An Iterative Computational Design Approach to Increase the Thermal Endurance of a Mesophilic Enzyme

Deanne Sammond, Bryon Donohoe, Petri Alahuhta, Vladimir Lunin, Daehwan Chung, Ashutosh Mittal, Michael Himmel, Yannick Bomble, Noah Kastelowitz, Hang Yin, Adam Guss, Nicholas Sarai

Research output: Contribution to journalArticlepeer-review

10 Scopus Citations

Abstract

Background: Strategies for maximizing the microbial production of bio-based chemicals and fuels include eliminating branched points to streamline metabolic pathways. While this is often achieved by removing key enzymes, the introduction of nonnative enzymes can provide metabolic shortcuts, bypassing branched points to decrease the production of undesired side-products. Pyruvate decarboxylase (PDC) can provide such a shortcut in industrially promising thermophilic organisms; yet to date, this enzyme has not been found in any thermophilic organism. Incorporating nonnative enzymes into host organisms can be challenging in cases such as this, where the enzyme has evolved in a very different environment from that of the host.
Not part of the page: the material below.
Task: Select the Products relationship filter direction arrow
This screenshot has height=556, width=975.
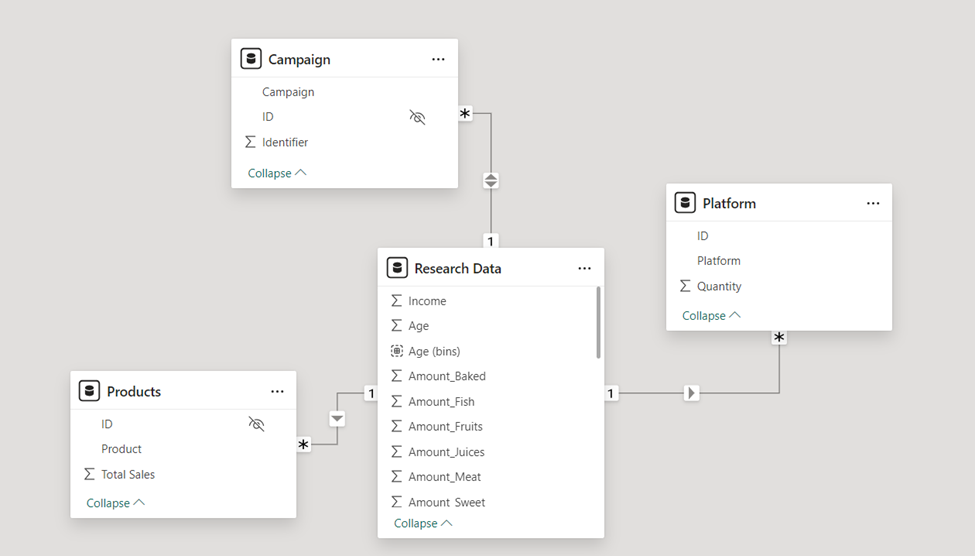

Results: In this study, we use computational protein design to engineer the Zymomonas mobilis PDC to resist thermal denaturation at the growth temperature of a thermophilic host. We generate thirteen PDC variants using the Rosetta protein design software. We measure thermal stability of the wild-type PDC and PDC variants using circular dichroism. We then measure and compare enzyme endurance for wild-type PDC with the PDC variants at an elevated temperature of 60 °C (thermal endurance) using differential interference contrast imaging. Conclusions: We find that increases in melting temperature (T m) do not directly correlate with increases in thermal endurance at 60 °C. We also do not find evidence that any individual mutation or design approach is the major contributor to the most thermostable PDC variant. Rather, remarkable cooperativity among sixteen thermostabilizing mutations is key to rationally designing a PDC with significantly enhanced thermal endurance. These results suggest a generalizable iterative computational protein design approach to improve thermal stability and endurance of target enzymes.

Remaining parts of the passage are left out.